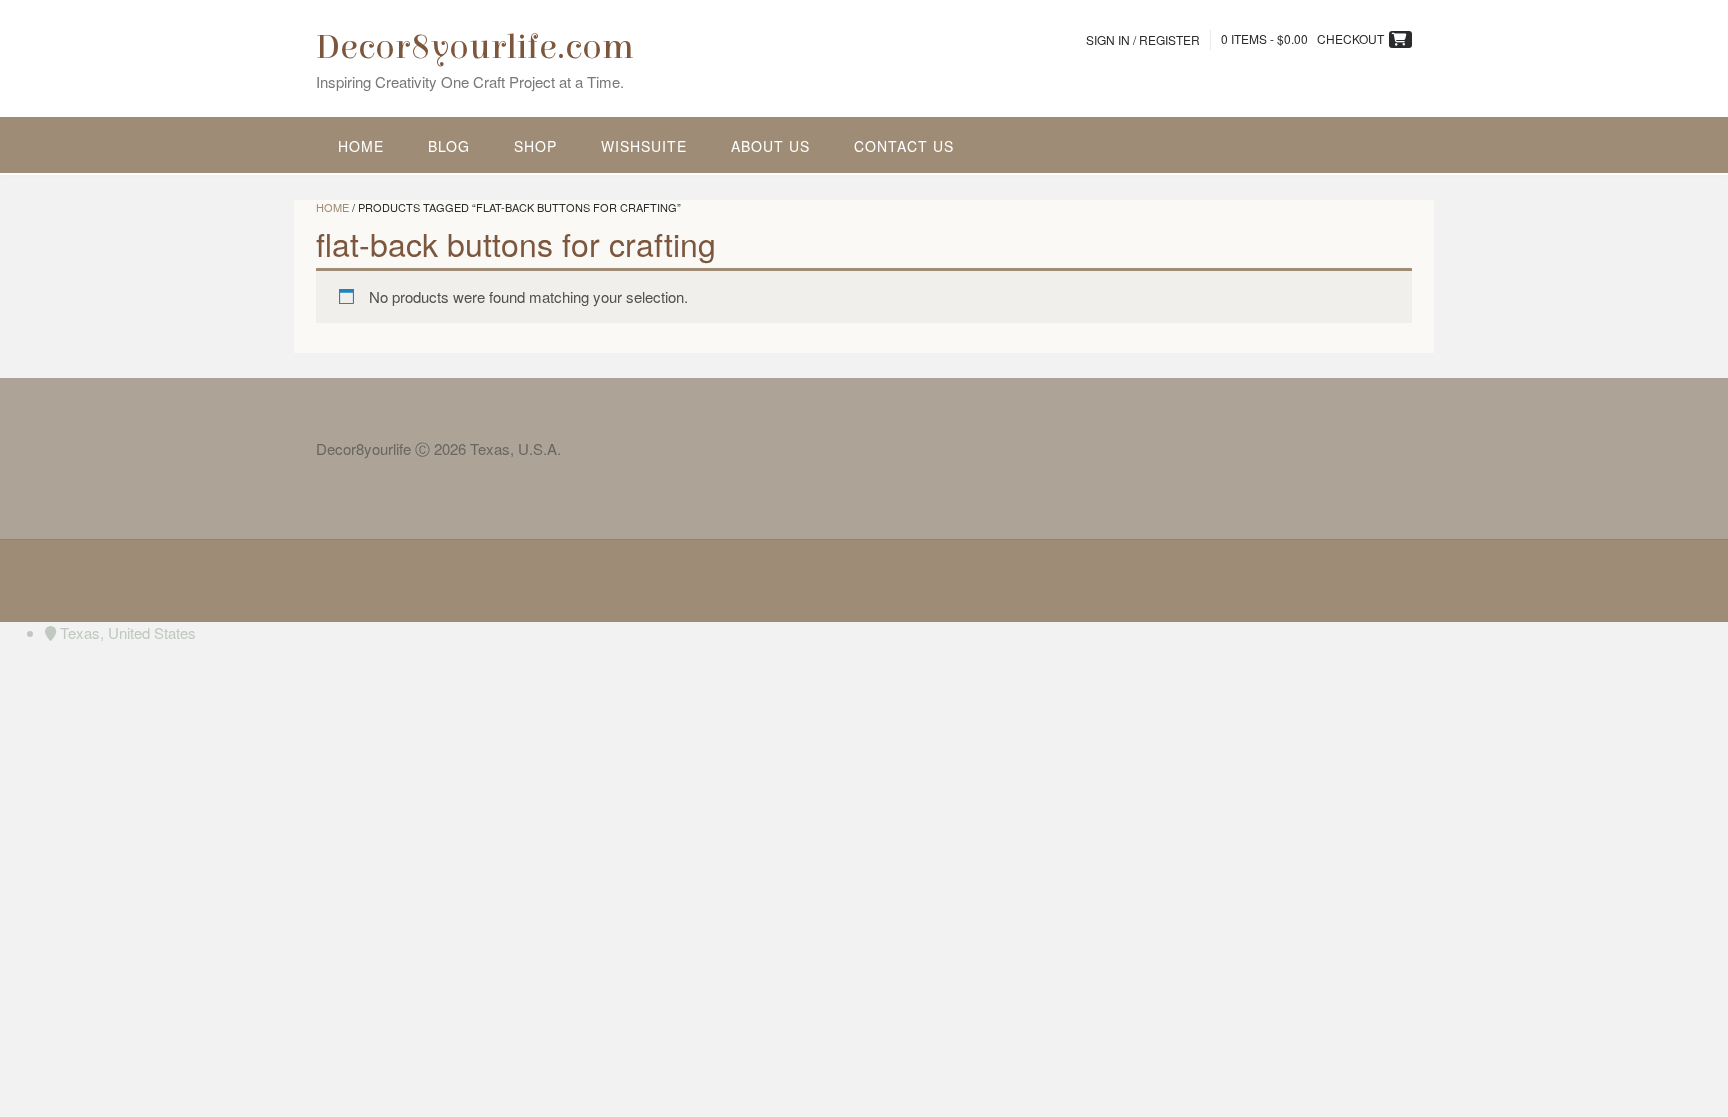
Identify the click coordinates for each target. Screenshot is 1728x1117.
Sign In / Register (1143, 39)
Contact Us (904, 146)
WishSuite (644, 146)
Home (361, 146)
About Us (770, 146)
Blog (449, 146)
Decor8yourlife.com (475, 47)
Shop (535, 146)
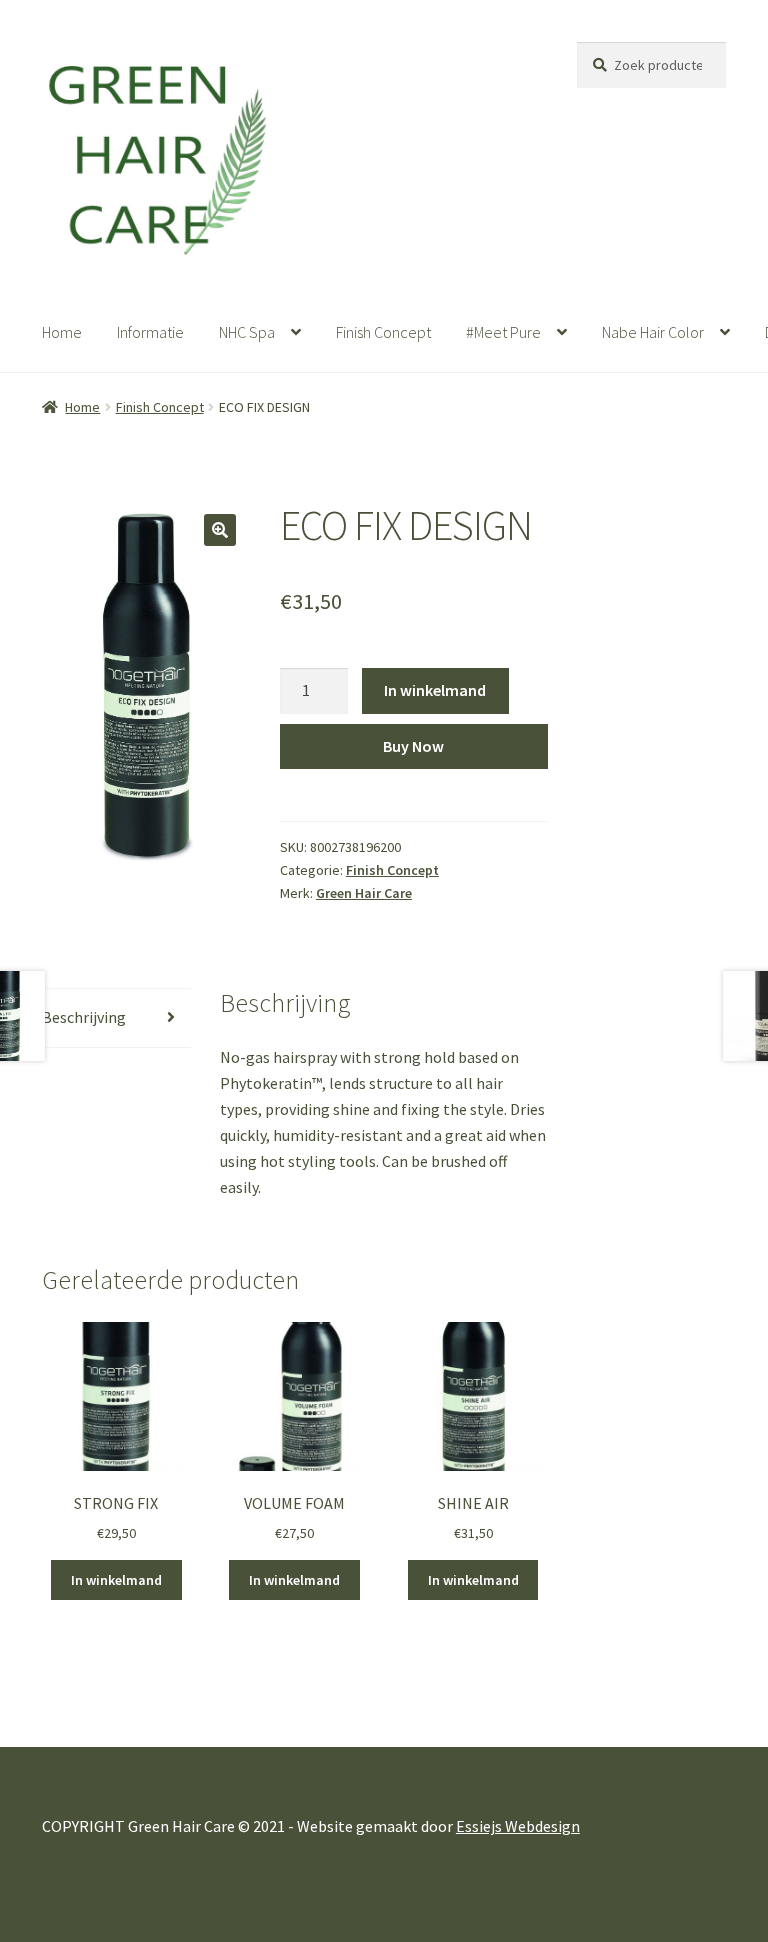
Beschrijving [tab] (84, 1017)
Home (62, 332)
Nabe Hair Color (653, 332)
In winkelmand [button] (116, 1580)
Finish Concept (383, 332)
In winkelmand (435, 690)
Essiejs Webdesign (518, 1826)
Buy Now (413, 746)
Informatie (150, 332)
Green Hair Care (364, 893)
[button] (220, 530)
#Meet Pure (503, 332)
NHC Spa (247, 332)
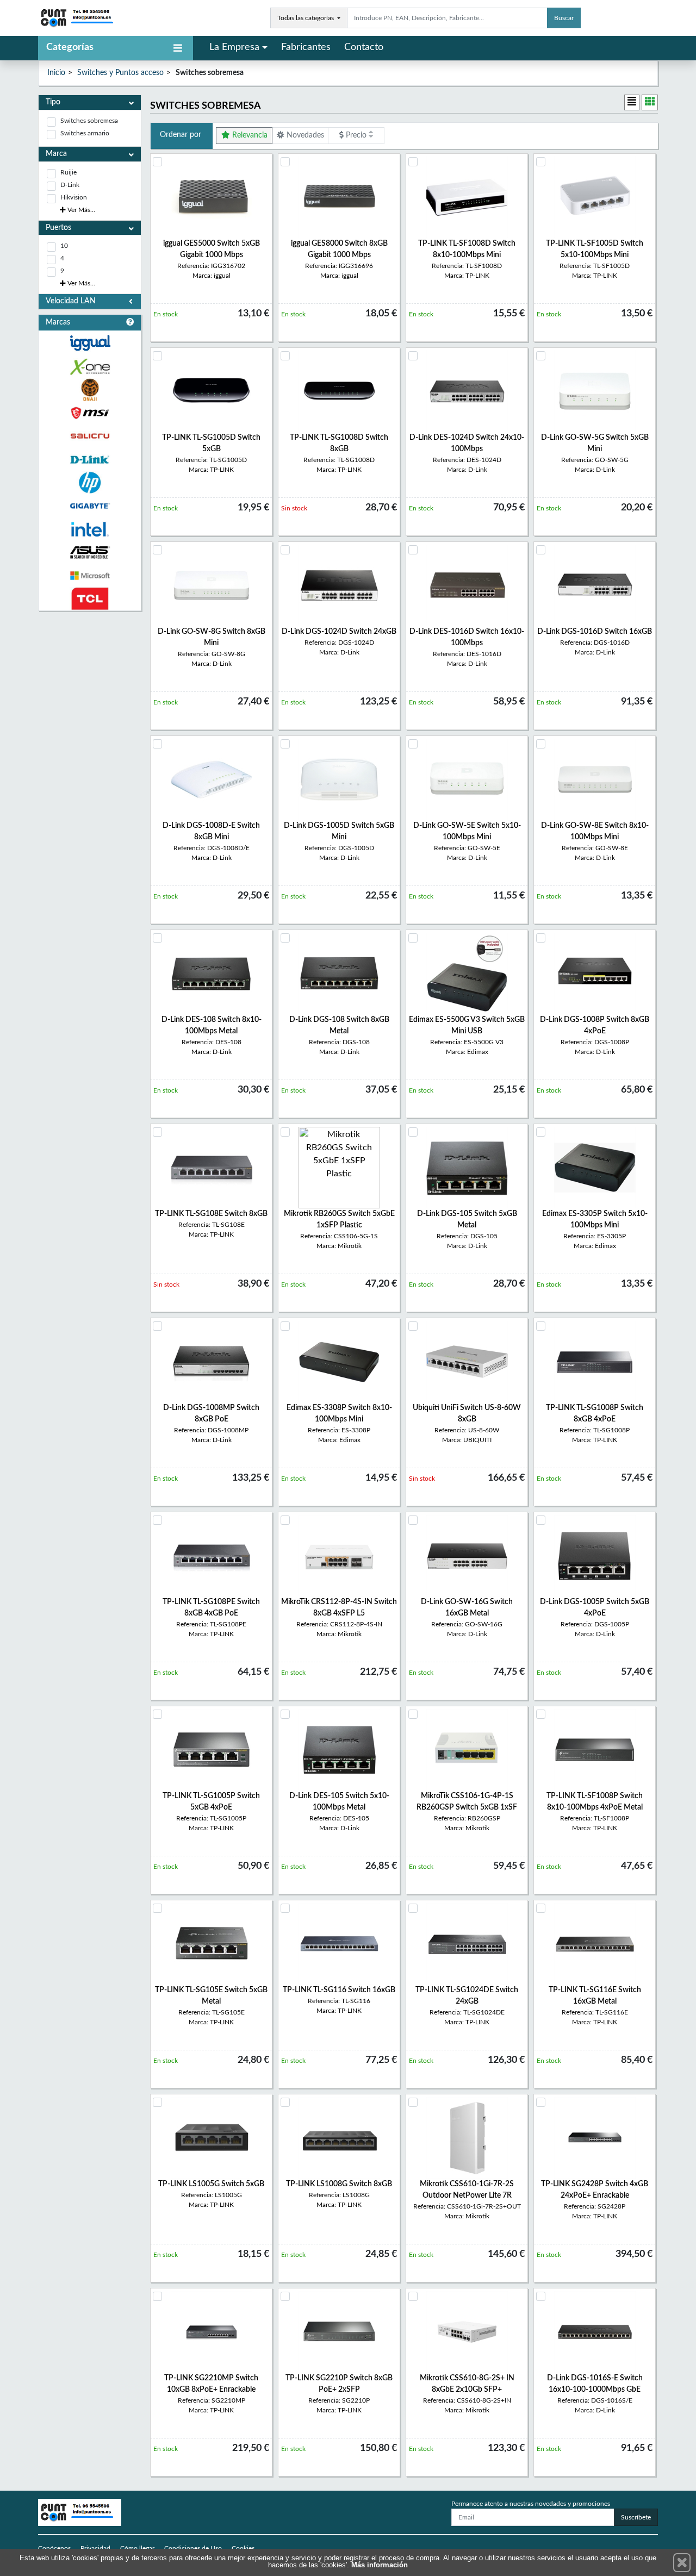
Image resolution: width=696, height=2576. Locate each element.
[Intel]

■ ■ ■ ■ ■

**Task description**
Beginning with the line containing "Nabe Hair Color (653, 332)" and ending with the last line of the data, output those lines exactly and nothing more. Omit every picture.

**Written answer**
Nabe Hair Color (653, 332)
In winkelmand [button] (116, 1580)
Finish Concept (383, 332)
In winkelmand (435, 690)
Essiejs Webdesign (518, 1826)
Buy Now (413, 746)
Informatie (150, 332)
Green Hair Care (364, 893)
[button] (220, 530)
#Meet Pure (503, 332)
NHC Spa (247, 332)
Image resolution: width=696, height=2576. Locate each element.
[Intel]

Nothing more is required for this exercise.